There are other places where you can stand and marvel at the accomplishments of these brave Spanish colonists pressing heartily into what was for them the unknown. There are accessible remnants of the camino near San Antonio, La Joya, and the Mormon Battalion marker at exit 257 on I-25. Finding the ancient swales or ruts at these sites and others is an adventure but, like I said, you can find El Camino Real if you really want to.

[Reference: Hal Jackson’s Following the Royal Road: A Guide to the Historic Camino Real de Tierra Adentro, University of New Mexico Press, Albuquerque, 2006.]

Contact Information:

El Camino Real International Heritage Center
P O Box 175
Socorro, NM 87801
(575) 854-3600

How to Get There:

Follow the signs from exit 115 on I-25. Cross to the east side of highway to the junction with NM Highway 1 and drive 1.5 miles south. At the rest area, turn left (east) at the sign; continue past the monument sculpture three miles. The Center is about five miles from exit 115.

To find the remnant of El Camino Real I visited, take exit 19, Radium Springs, from I-25. At the top of the ramp, turn east and, where the pavement ends, turn north on County Highway E-070. Within a half mile, you will see the hay storage area of NMSU‘s Chihuahua Desert Rangeland Research Center. Four miles farther north, the Research Center fence ends at a cattle guard. To your left, on the interstate, you will see the Fort Selden rest area. Immediately past the cattle guard is a two-track. Park and walk east about a half mile along this dirt road. Keep a sharp lookout for the remnant. Riders still use it and I suppose hikers do too.

Fees and Hours:

El Camino Real International Heritage Center is open six days a week, from 8:30 a.m. to 5:00 p.m. It is closed on Tuesdays, New Year‘s Day, Easter Sunday, Thanksgiving Day, and Christmas Day.

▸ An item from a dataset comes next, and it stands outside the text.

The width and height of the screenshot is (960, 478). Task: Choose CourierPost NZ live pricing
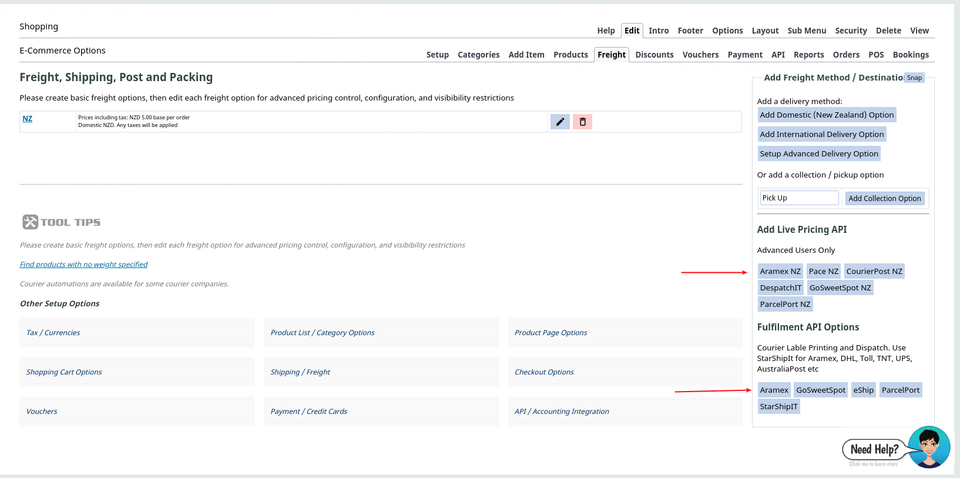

Admission is $5 for adults; children sixteen and under free. Sundays are free for New Mexico residents. Wednesdays are free for New Mexico seniors (sixty or older). Senior groups (ten or more) are $1 per person every day. School groups are free. Admission is also free for members of ECRIHC Foundation, MNM Foundation, AAM, ICOM, and U.S. military veterans.

Facilities:

The Center does not have food services, but many visitors enjoy a picnic on the patio overlooking the mountains and Jornada. There is a wide selection of restaurants and lodging in Socorro and Truth or Consequences.

The Center’s gift shop is open Wednesday through Sunday with items and crafts of Spanish and Mexican origin, arts and crafts by local artists, books on the trail and New Mexico history, and other Southwest subjects.